Der Schock der Zeit, in der, wie ein Augenzeuge schrieb, „kein Bürger die Gewißheit hat, in zwei Tagen noch am Leben zu sein“, saß tief, tief genug, um ein späteres Wiederaufleben des Großen Terrors zu verhindern. Andererseits blieben die akuten politischen Probleme des Landes ohne Lösung, während seine politische Spaltung noch intensiviert worden war. Die schwache Direktoratsregierung ab 1795, die nach allen Seiten lavierte, wurde so 1799 ein leichtes Opfer des Militärputsches eines „allgemein beliebten Generals“ namens Napoleon Bonaparte.

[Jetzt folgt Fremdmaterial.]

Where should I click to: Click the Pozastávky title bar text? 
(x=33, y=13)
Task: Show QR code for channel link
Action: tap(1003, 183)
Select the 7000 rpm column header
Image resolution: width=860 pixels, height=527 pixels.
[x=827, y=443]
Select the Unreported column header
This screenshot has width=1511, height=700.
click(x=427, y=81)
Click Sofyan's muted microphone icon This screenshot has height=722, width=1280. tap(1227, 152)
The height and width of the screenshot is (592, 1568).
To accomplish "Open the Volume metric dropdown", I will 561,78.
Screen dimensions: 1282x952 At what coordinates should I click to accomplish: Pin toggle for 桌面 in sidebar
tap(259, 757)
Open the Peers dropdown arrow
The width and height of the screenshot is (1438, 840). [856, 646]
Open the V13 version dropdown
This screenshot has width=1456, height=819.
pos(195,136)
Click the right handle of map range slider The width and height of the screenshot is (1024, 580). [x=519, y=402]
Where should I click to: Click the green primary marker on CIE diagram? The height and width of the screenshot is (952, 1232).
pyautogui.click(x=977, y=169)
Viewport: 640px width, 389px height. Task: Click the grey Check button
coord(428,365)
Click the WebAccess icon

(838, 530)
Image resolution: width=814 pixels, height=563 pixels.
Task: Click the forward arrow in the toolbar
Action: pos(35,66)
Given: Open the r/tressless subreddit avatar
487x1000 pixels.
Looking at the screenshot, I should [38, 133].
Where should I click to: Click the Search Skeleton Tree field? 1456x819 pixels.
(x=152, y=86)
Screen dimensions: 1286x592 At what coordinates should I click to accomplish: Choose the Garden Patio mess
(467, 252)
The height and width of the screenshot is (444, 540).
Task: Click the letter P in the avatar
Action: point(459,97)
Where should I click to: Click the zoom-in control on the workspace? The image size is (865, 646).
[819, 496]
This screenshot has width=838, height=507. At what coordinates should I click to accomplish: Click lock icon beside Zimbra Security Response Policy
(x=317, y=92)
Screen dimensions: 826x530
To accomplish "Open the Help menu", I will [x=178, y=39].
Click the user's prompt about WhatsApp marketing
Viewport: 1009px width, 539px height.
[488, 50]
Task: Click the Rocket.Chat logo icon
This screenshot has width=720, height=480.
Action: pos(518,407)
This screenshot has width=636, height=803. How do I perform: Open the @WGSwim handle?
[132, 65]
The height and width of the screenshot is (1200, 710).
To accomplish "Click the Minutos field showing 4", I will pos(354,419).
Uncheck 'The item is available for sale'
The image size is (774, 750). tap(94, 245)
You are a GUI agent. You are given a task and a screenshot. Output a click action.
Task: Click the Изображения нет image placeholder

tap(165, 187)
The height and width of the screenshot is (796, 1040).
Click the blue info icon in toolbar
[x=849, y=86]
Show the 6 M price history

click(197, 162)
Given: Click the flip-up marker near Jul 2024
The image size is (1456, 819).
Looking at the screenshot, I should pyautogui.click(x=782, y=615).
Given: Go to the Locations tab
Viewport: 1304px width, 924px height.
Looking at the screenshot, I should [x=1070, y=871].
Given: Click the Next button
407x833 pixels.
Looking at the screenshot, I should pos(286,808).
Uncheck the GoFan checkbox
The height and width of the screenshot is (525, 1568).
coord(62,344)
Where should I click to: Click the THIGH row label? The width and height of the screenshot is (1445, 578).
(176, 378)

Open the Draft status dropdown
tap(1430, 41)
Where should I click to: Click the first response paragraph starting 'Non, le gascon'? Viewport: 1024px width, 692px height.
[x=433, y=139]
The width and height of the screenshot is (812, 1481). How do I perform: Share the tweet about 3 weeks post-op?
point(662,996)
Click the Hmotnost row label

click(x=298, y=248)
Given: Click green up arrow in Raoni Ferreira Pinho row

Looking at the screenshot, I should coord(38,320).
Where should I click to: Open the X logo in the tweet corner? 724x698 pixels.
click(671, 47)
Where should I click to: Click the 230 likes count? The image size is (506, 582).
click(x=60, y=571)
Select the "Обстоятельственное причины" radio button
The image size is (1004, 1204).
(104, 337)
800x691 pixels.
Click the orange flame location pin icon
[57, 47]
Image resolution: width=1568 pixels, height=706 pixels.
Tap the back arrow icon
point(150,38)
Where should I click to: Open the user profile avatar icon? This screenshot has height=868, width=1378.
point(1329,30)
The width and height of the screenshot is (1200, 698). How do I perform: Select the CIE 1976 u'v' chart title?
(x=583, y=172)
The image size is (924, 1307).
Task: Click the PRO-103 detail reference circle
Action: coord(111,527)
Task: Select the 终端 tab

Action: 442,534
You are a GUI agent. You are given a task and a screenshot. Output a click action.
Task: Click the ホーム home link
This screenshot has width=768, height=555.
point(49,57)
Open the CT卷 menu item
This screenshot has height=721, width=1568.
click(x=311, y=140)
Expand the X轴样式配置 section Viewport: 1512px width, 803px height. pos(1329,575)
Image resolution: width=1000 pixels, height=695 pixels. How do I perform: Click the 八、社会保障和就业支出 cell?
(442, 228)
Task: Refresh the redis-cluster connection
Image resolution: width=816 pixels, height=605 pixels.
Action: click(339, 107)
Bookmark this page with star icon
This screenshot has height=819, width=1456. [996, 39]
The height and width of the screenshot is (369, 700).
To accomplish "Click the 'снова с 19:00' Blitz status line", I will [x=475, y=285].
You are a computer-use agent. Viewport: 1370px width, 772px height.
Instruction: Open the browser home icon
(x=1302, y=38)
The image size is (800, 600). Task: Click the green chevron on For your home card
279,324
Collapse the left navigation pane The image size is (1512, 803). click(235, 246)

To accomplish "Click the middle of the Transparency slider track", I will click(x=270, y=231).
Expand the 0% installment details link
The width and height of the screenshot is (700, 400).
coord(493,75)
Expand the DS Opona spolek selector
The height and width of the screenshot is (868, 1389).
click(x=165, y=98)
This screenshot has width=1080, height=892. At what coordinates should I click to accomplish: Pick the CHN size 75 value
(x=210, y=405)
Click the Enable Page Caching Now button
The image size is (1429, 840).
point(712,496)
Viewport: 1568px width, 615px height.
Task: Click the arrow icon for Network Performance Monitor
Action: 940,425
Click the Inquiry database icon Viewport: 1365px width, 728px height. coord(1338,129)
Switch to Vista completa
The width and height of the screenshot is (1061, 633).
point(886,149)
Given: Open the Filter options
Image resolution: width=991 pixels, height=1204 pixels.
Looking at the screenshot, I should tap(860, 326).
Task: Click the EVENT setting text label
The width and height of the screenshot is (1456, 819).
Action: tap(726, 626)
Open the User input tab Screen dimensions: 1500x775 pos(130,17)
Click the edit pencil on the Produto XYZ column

Willms stellt keine Vergleiche mit der russischen Revolution an. Doch gibt es Hinweise, daß seine Darstellung der Französischen Revolution nicht rein antiquarischem Interesse entspringt. So wenn er ihren Ausbruch als Folge von dysfunktional gewordenen gesellschaftlichen Zuständen beschreibt, deren rechtzeitige Reform durch die gegenseitigen Blockaden privilegierter Gruppen verhindert wurde. Oder wenn er den frühen Beginn „einer Political Correctnes, über deren Respektierung die Revolution von nun an mit terroristischer Inbrunst wachen sollte“, konstatiert.

Und auf wen mag er anspielen, wenn er feststellt, daß die für die Septembermorde 1792 verantwortlichen „Schlächter“ sich aus „den Sektionen [der Commune de Paris], deren Mitglieder sich schon bei diversen Unruhen hervorgetan hatten“, rekrutierten? Nein, zu Ende ist die Geschichte der Revolution, deren Versprechen, wie Willms in seinem Schlußsatz feststellt, „trotz aller Irrwege seit nunmehr rund 200 Jahre die Hoffnungen der Menschen beflügelt“, bei weitem noch nicht. Auch weil, wie es – von Willms wenige Zeilen zuvor zitiert – Napoleon formulierte, „die „Doktrinen, die man die Prinzipien von 1789 nennt (...) für immer eine bedrohliche Waffe in den Händen der Unzufriedenen, der Ehrgeizigen und der Ideologen aller Zeiten sein“ werden. Burke hätte dem zugestimmt: auch die Zeit der „homicide philanthropy“ ist noch lange nicht abgelaufen.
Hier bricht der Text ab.